Start of EXCERPT TO READ

README
¶
Load Testing Framework for cd-operator
This directory contains comprehensive load tests to validate cd-operator performance at scale. The framework tests PR pipeline operations, drift detection across multiple clusters, and system behavior under sustained load.
Overview
The load testing framework validates:
- PR Pipeline Performance: Handling 100+ concurrent PRs across multiple repositories
- Drift Detection at Scale: Monitoring 50+ applications across 5+ ArgoCD clusters
- Worker Pool Behavior: Bounded concurrency and goroutine management
- Rate Limiting: Graceful handling of GitHub/ArgoCD API rate limits
- Resource Usage: CPU, memory, and goroutine stability under load
Test Structure
tests/load/
├── suite_test.go # Test suite setup and global fixtures
├── pr_load_test.go # PR pipeline load tests
├── drift_load_test.go # Drift detection load tests
├── helpers/
│ ├── resources.go # Resource monitoring utilities
│ ├── generators.go # Mock data generators
│ ├── metrics.go # Prometheus metrics collection
│ └── assertions.go # Performance SLO assertions
└── README.md # This file
Prerequisites
Option 1: Using Existing Cluster (Recommended)
For realistic load testing, use a real Kubernetes cluster:
# Ensure kubectl is configured
kubectl cluster-info
# Set environment variable to use existing cluster
export USE_EXISTING_CLUSTER=true
Cluster Requirements:
- Kubernetes 1.26+
- 4+ CPU cores
- 8GB+ RAM
- CRDs installed (
make install)
Option 2: Using envtest
For lighter-weight testing (less realistic but faster):
# Use envtest (default)
export USE_ENVTEST=true
Install Dependencies
# Install test dependencies
go mod download
# Install CRDs (if using existing cluster)
make install
Running Load Tests
Basic Usage
Run all load tests with default configuration:
go test -v ./tests/load/... -timeout=30m
Scaling Test Load
Use the LOAD_FACTOR environment variable to scale test workloads:
# Half load (faster, for CI)
LOAD_FACTOR=0.5 go test -v ./tests/load/...
# Baseline load (default)
LOAD_FACTOR=1.0 go test -v ./tests/load/...
# Double load (stress testing)
LOAD_FACTOR=2.0 go test -v ./tests/load/...
# Maximum load (10x baseline)
LOAD_FACTOR=10.0 go test -v ./tests/load/... -timeout=60m
Load factor scales:
- Number of PRs/apps created
- Timeout durations
- Concurrency levels
Running Specific Tests
# Only PR pipeline tests
go test -v ./tests/load/... -run TestPRPipeline -timeout=20m
# Only drift detection tests
go test -v ./tests/load/... -run TestDriftPipeline -timeout=20m
# Specific test case
go test -v ./tests/load/... -run "TestPRPipeline/Concurrent_PR_Discovery" -timeout=15m
Ginkgo Focus/Skip
# Focus on specific test
go test -v ./tests/load/... -ginkgo.focus="should handle 100 concurrent PRs"

End of EXCERPT TO READ
Start of INFORMATION PROVIDED

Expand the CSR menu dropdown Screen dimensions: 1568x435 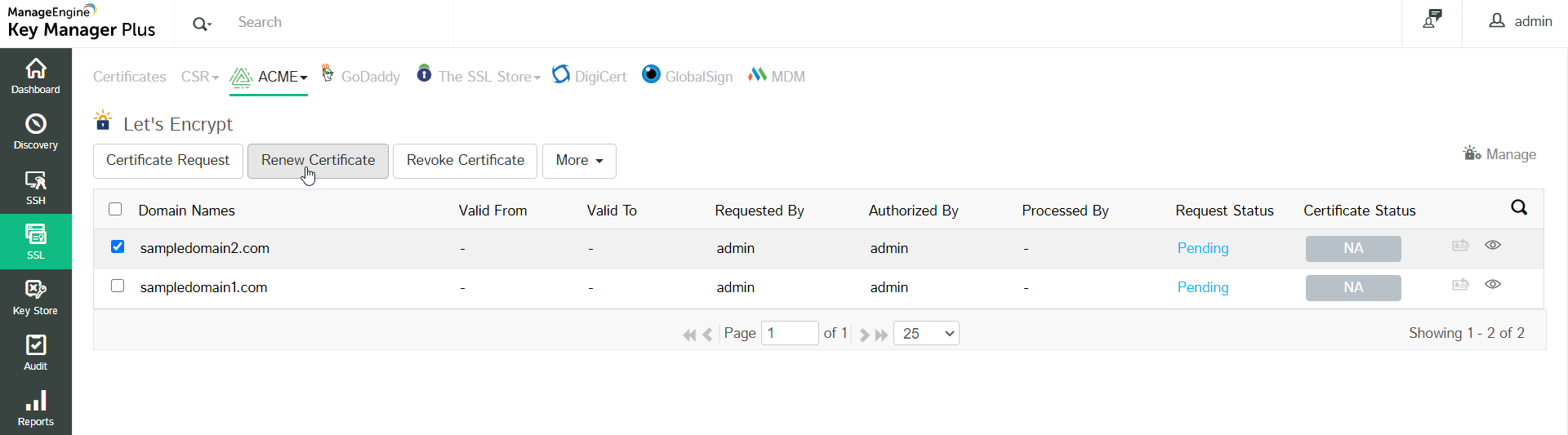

End of INFORMATION PROVIDED

§ **WORK TO DO**
1: Answer these questions from the README:
(a) What is the minimum amount of RAM listed under the cluster requirements?
(b) Which LOAD_FACTOR value is labeled as half load for CI?
(c) Which file in the helpers directory handles Prometheus metrics collection?
2: Return the part of the README starting with "# Baseline load" and going on through "load (10x baseline)", copied word for word.

§ **RESULTS OF THE TASKS**
1:
(a) 8GB or more (8GB+)
(b) 0.5
(c) metrics.go

2:
# Baseline load (default)
LOAD_FACTOR=1.0 go test -v ./tests/load/...
# Double load (stress testing)
LOAD_FACTOR=2.0 go test -v ./tests/load/...
# Maximum load (10x baseline)